Halkların Demokratik Kongresi’ne (HDK) yönelik operasyonda “örgüt üyeliği’ iddiasıyla tutuklanan gazeteci Ercüment Akdeniz, cezaevinden verdiği söyleşide basın özgürlüğü üzerindeki baskıları ve tutuklamaların siyasi niteliğini değerlendirdi.
Marmara (Silivri) Cezaevi’nde tutuklan Akdeniz, KaosGL.org Genel Yayın Yönetmeni Yıldız Tar, Siyasi Haber Editörü İbrahim Halit Elçin ve gazeteciler Elif Akgül ile Welat Ekin’in tutukluluğunu hatırlattı. Gazetecilerin haber yapma haklarının ellerinden alınarak halkın haber alma özgürlüğünün engellendiğini söyledi.
Mezopotamya Ajansı’ndan Ömer İbrahimoğlu’na konuşan Akdeniz, “Hakikatin nefes alma mücadelesi” verdiğini belirtti.
Akdeniz, “Gazetecilerin tutuklanması halkın haber alma hakkını daraltıyor” dedi ve gazetecilere, siyasetçilere ve aydınlara yönelik gözaltı ve tutuklamaları “torba operasyonlar” olarak nitelendirdi. Barış gazeteciliğinin engellenmemesi söyleyen Akdeniz şöyle konuştu:
“Gerek bizden önce gerekse bizimle birlikte; gazetecilerin torba operasyonlarla gözaltına alınıp tutuklandığı bir tablo görüyoruz. Halkın haber alma hakkı böylece daha da daraltılmış oluyor. Kimi araştırmalar, iktidar erki etrafında kümelenen medya gücünü yüzde 85 oranında gösteriyor. Muhalif basın alanı ise yüzde 15’lere sıkıştırıldı. Üstüne tutuklama sistematiği yaşanıyor”

▶ Verilen malzeme

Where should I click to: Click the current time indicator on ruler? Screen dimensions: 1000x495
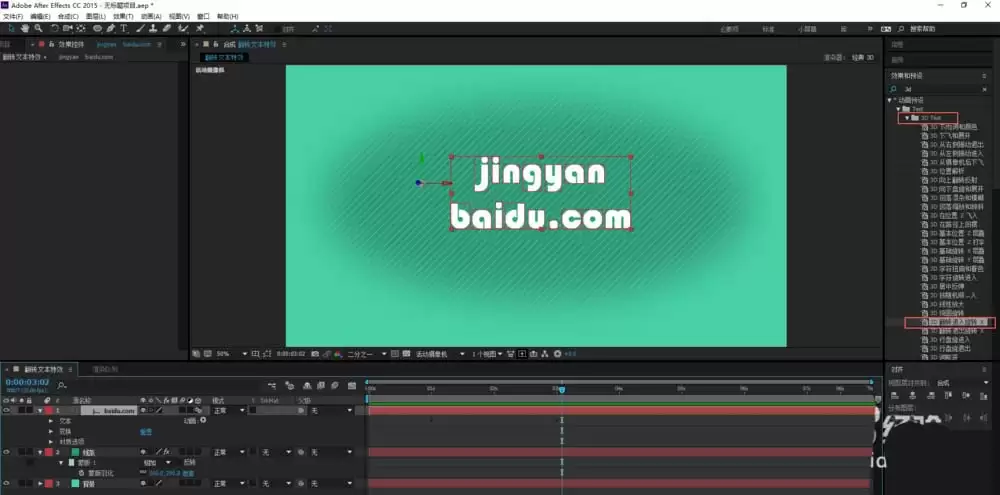[x=561, y=389]
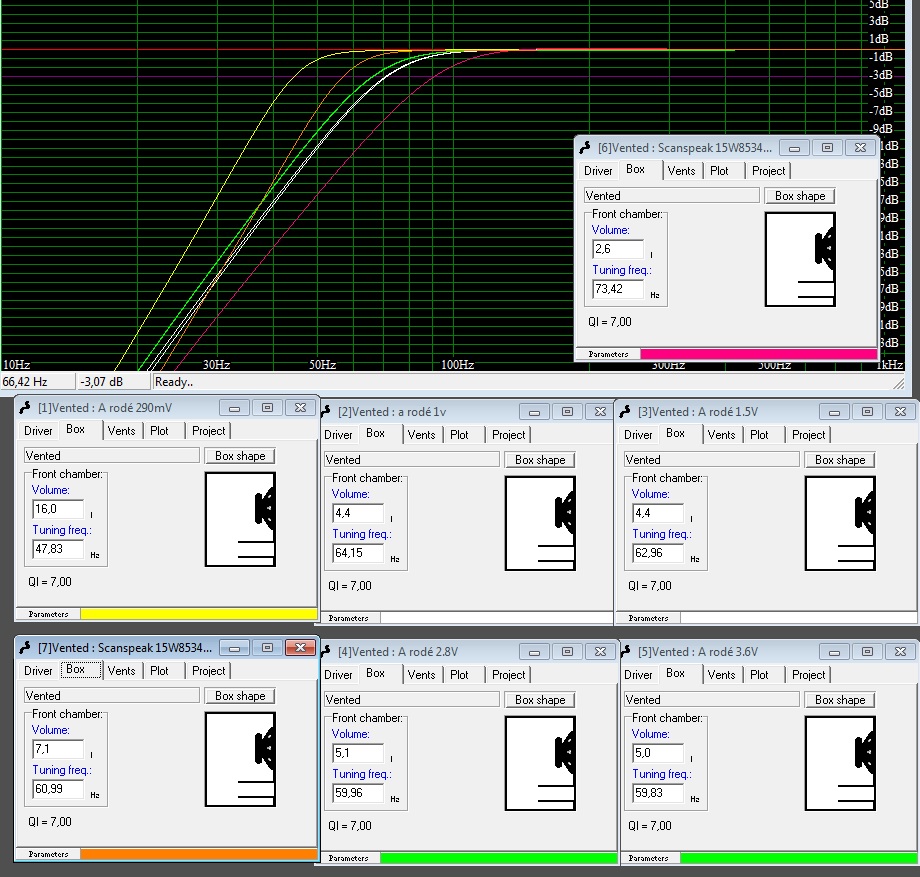Click the Tuning freq field showing 59,83

[658, 793]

▶ İstek
Gazeteci Ercüment Akdeniz'in cezaevinden verdiği söyleşiyi aktaran haberi, lütfen son cümlesinden sonrasını yazarak sürdürün.

▶ Yazılı yanıt
“Tutuklama furyası basın özgürlüğünün ihlali demek”
Tutukluluk sürecinde haber yapma haklarının ellerinden alındığını ifade eden Akdeniz, şöyle devam etti:
“Tutukluluk süresince hangi haberleri yapabilirdik? Küresel ve bölgesel savaş tehdidi, süreç tartışması ve barışın toplumsallaşması, kadın cinayetleri, İstanbul depremi, doğa ve hayvan hakları, mültecilerin dramı ve daha niceleri. İşte dört duvar içine hapsedilen gazeteciler kamusal bir faaliyet olarak bu haberleri yapma hürriyetinden alıkonmaktadır. Mesele aynı zamanda hakikatin nefes alma meselesidir. Dolayısıyla gazetecilere tutuklama furyası basın özgürlüğünün ihlal edilmesi demektir.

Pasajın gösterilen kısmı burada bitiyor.